Sur le partage d’informations entre services de renseignement, soulignant que le législateur a entendu organiser et sécuriser ce partage dans le but d’améliorer la capacité opérationnelle des services, le Conseil constitutionnel relève que le service de renseignement détenteur d'une information ne peut la partager que si celle-ci est nécessaire à l'accomplissement des missions du service destinataire et que l’information partagée est soumise au respect des règles encadrant les traitements de données à caractère personnel.

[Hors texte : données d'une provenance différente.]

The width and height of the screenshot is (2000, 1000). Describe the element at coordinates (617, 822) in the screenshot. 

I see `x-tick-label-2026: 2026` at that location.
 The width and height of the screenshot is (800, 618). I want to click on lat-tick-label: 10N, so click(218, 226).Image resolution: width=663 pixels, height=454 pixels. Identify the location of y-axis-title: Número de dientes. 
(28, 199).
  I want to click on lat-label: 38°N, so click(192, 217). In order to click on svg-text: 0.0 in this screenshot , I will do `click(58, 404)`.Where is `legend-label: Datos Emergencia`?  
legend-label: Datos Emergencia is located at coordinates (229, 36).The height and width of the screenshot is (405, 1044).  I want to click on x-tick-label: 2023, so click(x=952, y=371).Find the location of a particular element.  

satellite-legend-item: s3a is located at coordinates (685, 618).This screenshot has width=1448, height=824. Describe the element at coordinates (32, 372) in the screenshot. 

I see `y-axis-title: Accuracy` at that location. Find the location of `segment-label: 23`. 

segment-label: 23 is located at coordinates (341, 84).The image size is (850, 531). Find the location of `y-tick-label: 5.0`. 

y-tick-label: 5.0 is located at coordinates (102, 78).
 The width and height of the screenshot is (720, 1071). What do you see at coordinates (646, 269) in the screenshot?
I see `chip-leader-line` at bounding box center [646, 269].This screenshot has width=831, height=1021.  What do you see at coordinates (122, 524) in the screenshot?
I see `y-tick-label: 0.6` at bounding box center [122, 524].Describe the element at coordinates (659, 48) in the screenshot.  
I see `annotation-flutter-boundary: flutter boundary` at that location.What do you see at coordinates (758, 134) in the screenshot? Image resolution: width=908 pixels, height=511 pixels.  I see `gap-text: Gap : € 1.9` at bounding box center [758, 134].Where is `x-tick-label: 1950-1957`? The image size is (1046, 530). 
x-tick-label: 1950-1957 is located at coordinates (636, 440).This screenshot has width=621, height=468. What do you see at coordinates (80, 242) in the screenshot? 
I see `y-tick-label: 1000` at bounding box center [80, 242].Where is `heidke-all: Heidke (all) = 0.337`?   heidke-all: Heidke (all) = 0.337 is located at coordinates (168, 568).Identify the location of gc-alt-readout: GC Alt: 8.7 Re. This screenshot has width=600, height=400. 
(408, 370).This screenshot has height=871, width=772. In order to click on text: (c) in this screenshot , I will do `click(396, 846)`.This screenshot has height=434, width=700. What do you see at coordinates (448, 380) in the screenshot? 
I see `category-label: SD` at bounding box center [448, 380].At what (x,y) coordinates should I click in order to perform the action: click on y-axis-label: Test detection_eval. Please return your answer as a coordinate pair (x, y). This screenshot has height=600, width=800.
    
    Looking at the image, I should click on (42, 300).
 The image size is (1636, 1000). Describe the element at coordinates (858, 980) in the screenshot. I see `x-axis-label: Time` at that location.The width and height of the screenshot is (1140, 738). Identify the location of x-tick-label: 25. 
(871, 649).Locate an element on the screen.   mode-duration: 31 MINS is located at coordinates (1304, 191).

En revanche, concernant la communication d'informations par différentes autorités administratives à ces mêmes services, le Conseil constitutionnel relève que la communication peut avoir lieu, le cas échéant, à la seule initiative de ces autorités, dont les missions peuvent être sans lien avec celles des services de renseignement et que, par ailleurs, cette communication peut porter sur toutes informations utiles à l'accomplissement de leurs missions, dont notamment des données à caractère personnel. Le législateur n’a ainsi ni précisé la nature des informations concernées, ni prévu de garantie encadrant la transmissions de ces informations.

Dans un souci de sécurité juridique, le Conseil constitutionnel reporte l'abrogation des dispositions contestées au 31 décembre 2021, précisant que les mesures prises avant la publication de sa décision ne peuvent être contestées sur le fondement de cette inconstitutionnalité.